Sunday, September 2, 2018

Random Pictures from the Desert Southwest

Compilations of Central California here and Pennsylvania here.

I thought it would be fun to gather all my desert trip pictures in one place. These go back a ways and many were taken with horrible cellphone cameras, so if the quality of some of them offends you, assume that I did it with a filter for artistic purposes.

Four Corners Area - Mesa Verde Cliff Dwellings, the Iconic Monument Valley

Stop and get some turquoise and fry bread and listen to the Dine (Navajo) radio station, which features Navajo chants for music, then cuts away for a brief news report in Dine, and then back to chanting. The area around Mesa Verde actually had more people when MV was a going concern around a thousand years ago than it does now. The display case is in the Burger King in Kayenta and contains captured material from Japan brought back by the code talkers.

» **TASKS AND EXERCISES**:
**1.** Translate this sentence from the desert pictures post into Spanish: "The area around Mesa Verde actually had more people when MV was a going concern around a thousand years ago than it does now."
**2.** Answer these questions from the desert pictures post:
(a) Which two other picture compilations does the post point to?
(b) What does the Dine (Navajo) radio station play for music?
(c) Where is the display case located?
**3.** Continue the blog post about desert trip pictures for a few more sentences, picking up after its final line.

» **RAW DATA**:

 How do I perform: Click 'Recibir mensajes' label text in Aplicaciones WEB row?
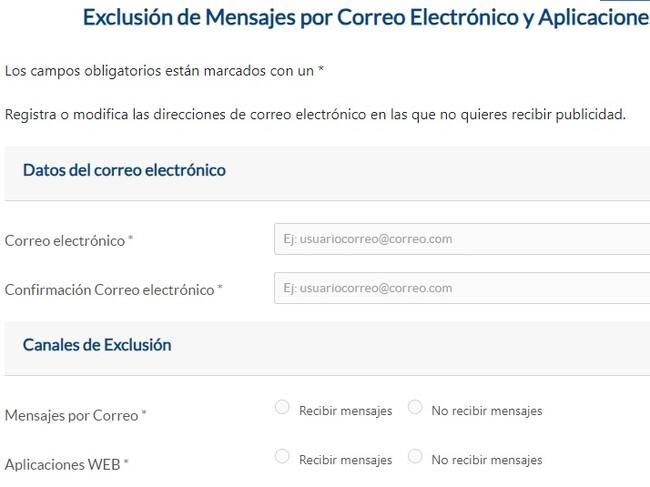pos(345,460)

» **RESULTS**:
**1.** La zona alrededor de Mesa Verde en realidad tenía más habitantes cuando MV estaba en pleno funcionamiento, hace unos mil años, que los que tiene ahora.

**2.**
(a) Central California and Pennsylvania.
(b) Navajo chants.
(c) In the Burger King in Kayenta.

**3.**
Bryce Canyon, Capitol Reef, Goblin Valley, the Canyonlands

Capitol Reef is the greatest national park you'll never go to, because it's not close to anything (not even the other south Utah parks really.) At one point you can see the dinosaur bones embedded in a cliff; in another, a massive boulder of quartz, like some kind of dormant alien egg. In the Canyonlands I spent most of my time in the Needles area (one of the greatest hikes of my life) and I also made it to the amazing petroglyphs in the remote Horseshoe Canyon section (the one where Aaron Rawls cut his own arm off), which like much of south Utah also features dinosaur tracks.








































Utah: Bonneville Salt Flats from I-80




Palm Springs and Salvation Mountain

The gentleman who built Salvation Mountain was still living and coherent when I was there and that day he was discussing his works with some rapt French architecture students. Oddly, Palm Springs is often wet and cold when I'm there.






California: Off the Pearblossom Highway

There are some cool hot springs near Victorville, plus who doesn't like a nice Joshua Tree now and again.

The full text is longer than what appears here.